书面任务: 按正文里的说法，苾刍尼要满多少夏，才可以请求畜门徒？

正文:
第三卷 根本说一切有部百一羯磨
畜门徒白二。
如世尊说。若苾刍尼满十二夏。欲畜门徒。应从苾刍尼僧伽乞畜门徒羯磨。应如是乞。敷座席鸣犍稚言白既周。诸苾刍尼集。极少满十二人。彼苾刍尼向上座前。致敬已蹲踞合掌。作如是白。
大德尼僧伽听。我某甲满十二夏。欲畜门徒我某甲今从苾刍尼僧伽。乞畜门徒法。愿苾刍尼僧伽与我某甲满十二夏畜门徒法。是能愍者。愿哀愍故。第二第三亦如是说。次一苾刍尼作白羯磨。应如是作。
大德尼僧伽听。此苾刍尼某甲满十二夏。欲畜门徒。此某甲今从苾刍尼僧伽。乞畜门徒法。若苾刍尼僧伽时至听者。苾刍尼僧伽应许。苾刍尼僧伽。今与某甲满十二夏畜门徒法。白如是。次作羯磨。
大德尼僧伽听。此苾刍尼某甲满十二夏欲畜门徒。此某甲今从苾刍尼僧伽。乞畜门徒法。苾刍尼僧伽今与某甲满十二夏畜门徒法。若诸具寿听与某甲满十二夏畜门徒法者默然。若不许者说。苾刍尼僧伽已与某甲满十二夏畜门徒法竟。苾刍尼僧伽已听许。由其默然故。我今如是持。既得法已。应畜门徒。勿致疑惑。

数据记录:
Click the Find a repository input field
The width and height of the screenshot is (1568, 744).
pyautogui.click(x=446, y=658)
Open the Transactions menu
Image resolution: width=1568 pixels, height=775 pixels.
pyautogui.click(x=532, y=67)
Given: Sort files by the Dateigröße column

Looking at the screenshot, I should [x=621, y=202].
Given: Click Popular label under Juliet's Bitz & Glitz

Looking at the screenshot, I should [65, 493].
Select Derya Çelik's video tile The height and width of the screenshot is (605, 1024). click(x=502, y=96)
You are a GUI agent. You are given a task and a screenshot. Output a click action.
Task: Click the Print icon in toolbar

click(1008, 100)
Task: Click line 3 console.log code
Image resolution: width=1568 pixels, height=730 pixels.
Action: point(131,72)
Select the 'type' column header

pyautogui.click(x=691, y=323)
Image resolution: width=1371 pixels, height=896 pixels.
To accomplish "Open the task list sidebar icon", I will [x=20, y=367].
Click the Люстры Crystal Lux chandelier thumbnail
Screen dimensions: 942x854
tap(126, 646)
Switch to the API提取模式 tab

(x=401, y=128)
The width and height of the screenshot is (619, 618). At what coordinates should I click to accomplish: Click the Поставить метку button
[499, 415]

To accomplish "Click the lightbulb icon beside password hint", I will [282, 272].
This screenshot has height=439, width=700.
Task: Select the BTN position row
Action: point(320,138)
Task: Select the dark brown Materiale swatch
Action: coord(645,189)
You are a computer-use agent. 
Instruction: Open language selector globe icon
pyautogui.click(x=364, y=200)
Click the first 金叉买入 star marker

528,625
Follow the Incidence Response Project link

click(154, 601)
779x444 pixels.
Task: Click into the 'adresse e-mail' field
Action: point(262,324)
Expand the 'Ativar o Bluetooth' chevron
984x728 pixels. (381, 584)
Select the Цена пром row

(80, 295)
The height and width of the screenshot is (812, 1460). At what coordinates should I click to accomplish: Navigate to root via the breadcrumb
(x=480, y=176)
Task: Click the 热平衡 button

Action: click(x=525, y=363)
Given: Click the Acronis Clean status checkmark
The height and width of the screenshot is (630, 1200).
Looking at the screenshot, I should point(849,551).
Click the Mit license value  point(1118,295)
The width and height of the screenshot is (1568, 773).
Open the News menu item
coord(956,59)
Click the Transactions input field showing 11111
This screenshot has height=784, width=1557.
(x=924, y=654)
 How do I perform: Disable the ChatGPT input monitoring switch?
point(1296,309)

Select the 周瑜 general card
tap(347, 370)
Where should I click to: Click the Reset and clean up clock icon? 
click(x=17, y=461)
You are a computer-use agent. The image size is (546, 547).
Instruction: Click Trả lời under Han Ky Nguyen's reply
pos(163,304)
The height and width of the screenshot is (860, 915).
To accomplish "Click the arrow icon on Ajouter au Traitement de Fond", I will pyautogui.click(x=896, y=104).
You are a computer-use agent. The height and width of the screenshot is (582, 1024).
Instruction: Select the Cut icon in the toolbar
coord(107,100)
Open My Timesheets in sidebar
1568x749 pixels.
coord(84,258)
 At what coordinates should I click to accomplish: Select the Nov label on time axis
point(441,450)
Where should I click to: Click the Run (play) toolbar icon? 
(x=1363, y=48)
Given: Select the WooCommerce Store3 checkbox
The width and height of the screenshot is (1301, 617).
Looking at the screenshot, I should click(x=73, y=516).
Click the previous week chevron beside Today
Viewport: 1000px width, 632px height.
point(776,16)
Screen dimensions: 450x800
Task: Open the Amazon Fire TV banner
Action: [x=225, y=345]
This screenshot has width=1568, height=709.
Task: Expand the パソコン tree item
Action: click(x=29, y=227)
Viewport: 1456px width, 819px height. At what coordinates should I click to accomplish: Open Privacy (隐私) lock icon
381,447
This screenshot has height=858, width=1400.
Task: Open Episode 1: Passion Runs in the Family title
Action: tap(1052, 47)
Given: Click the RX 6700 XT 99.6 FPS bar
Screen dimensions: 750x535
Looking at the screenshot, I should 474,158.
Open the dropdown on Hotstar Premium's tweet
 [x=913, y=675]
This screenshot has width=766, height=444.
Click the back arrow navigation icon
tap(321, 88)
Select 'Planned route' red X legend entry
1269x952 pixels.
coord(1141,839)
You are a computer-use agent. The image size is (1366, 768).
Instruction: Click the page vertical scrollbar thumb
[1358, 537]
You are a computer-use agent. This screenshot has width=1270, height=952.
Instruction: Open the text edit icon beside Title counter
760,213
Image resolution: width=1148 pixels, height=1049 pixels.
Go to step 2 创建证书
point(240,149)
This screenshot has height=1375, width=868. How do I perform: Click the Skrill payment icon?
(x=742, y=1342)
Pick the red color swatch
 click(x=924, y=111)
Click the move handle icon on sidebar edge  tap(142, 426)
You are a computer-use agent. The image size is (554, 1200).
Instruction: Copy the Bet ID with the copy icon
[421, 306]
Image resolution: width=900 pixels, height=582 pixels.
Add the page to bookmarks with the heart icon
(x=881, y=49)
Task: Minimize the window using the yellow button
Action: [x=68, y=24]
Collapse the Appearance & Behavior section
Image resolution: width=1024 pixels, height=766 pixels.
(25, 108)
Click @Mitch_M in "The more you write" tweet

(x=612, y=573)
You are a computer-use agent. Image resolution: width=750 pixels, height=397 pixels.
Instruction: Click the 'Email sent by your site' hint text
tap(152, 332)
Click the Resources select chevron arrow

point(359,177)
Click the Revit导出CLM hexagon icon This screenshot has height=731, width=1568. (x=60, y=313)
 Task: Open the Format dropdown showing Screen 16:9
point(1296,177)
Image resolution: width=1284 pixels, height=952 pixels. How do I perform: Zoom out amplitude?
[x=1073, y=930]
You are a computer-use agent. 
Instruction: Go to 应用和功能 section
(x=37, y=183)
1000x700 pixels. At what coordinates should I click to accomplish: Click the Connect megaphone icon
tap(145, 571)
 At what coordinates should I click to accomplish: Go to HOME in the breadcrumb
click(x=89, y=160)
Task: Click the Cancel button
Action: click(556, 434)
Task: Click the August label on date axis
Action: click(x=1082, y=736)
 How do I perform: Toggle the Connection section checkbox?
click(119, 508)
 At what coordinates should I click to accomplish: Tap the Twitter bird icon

本题解答: 要满十二夏。